For text (the GPT-3 case), that’d work to train a model that had no knowledge of the last century of popular culture or idiom, and was significantly biased to more formal and traditional writing styles. The effects of this would be really quite interesting, but I think it would significantly limit the places it could be usefully applied.
For DALL·E and Copilot, I’m confident that you couldn’t find anywhere near enough material to produce results anywhere near as good as what there is now. I strongly suspect the results would be too poor to be useful in most places where they may be useful now.

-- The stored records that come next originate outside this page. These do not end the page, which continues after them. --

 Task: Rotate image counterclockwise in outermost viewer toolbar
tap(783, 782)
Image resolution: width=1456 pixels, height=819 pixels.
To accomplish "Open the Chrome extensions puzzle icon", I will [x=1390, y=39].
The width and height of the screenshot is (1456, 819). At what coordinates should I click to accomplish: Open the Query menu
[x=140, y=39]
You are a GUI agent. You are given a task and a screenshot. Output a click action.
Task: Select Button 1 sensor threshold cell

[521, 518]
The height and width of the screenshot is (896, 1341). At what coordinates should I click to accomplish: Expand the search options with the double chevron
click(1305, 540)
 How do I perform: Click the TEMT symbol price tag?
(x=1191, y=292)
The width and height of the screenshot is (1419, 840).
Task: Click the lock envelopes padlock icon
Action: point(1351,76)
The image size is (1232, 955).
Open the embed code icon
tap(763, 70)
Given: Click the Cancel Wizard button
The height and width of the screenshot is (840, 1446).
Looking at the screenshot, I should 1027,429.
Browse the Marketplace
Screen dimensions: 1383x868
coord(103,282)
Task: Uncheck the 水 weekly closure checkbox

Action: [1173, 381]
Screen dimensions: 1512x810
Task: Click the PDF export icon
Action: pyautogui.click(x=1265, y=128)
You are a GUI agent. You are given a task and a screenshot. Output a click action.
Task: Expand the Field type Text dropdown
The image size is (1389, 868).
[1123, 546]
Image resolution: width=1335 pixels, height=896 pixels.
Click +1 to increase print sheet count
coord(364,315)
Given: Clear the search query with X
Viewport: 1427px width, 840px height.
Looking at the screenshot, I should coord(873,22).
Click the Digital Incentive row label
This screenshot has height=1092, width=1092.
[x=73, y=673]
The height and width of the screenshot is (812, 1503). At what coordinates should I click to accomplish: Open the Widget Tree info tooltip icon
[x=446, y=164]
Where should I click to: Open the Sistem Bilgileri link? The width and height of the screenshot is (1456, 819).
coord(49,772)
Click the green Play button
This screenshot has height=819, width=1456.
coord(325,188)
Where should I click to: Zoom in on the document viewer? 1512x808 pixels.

IANAL, but what you should be able to do is have a set of quotes of one or two sentences each from various sources (books, TV, movies, etc.) that have the modern word or idiom you are specifying. That should then be small enough to fall under fair use (like IMDB, wikiquote, etc. have quotes from films, and good reads, dictionaries, etc. have quotes from books/text), and be plenty enough to capture the meaning of the words/idioms.
You could create your own sentences that you control the copyright of containing the word or idiom, as those words and idioms themselves are not copyrightable. For example: "I fracking hate ice cream!"
For the rest, there is a lot of text upto 1926 (depending on when the author died) that is available for use, so you only need to capture words and idioms changed since then, including any pop culture terms.
- "E.T. phone home" was considered copyrightable enough to stop others from making money with it[1]
- trademarks are protected even when the content itself wouldn't be copyrightable; you can't sell AI-generated T-shirts that "happen to" include the word Nike.
- NBC has a trademark on three tones, total length under 2 seconds[2]
There is tons of english text and images with permissive licensing. All of stack overflow, wikipedia is creative commons. Anything created by the US government or many other governments is public domain
The terms of the CC-BY-SA licenses that Stack Overflow and Wikipedia largely use cannot practically be satisfied in a data model. By design, all outputs derive from all sources to some extent, and the licensing requires that they generally be specifically identified, so you can’t just say “from Wikipedia” or “from Stack Overflow” but “from such-and-such a page, by so-and-so”.
“Permissive” is not enough. You need no-strings-attached, and attribution is a string. Hence mostly talking about public domain materials, which make up the vast majority of suitable materials.
I suspect that covered works of the USA federal government would be quite a large fraction of the public domain material (as reckoned by the USA) from the last 70 years. I don’t believe it’d be enough to be particularly useful, certainly not for pop culture knowledge or colloquial idiom.
For DALL·E and Copilot, I’m confident that you couldn’t find anywhere near enough material to produce results anywhere near as good as what there is now. I strongly suspect the results would be too poor to be useful in most places where they may be useful now.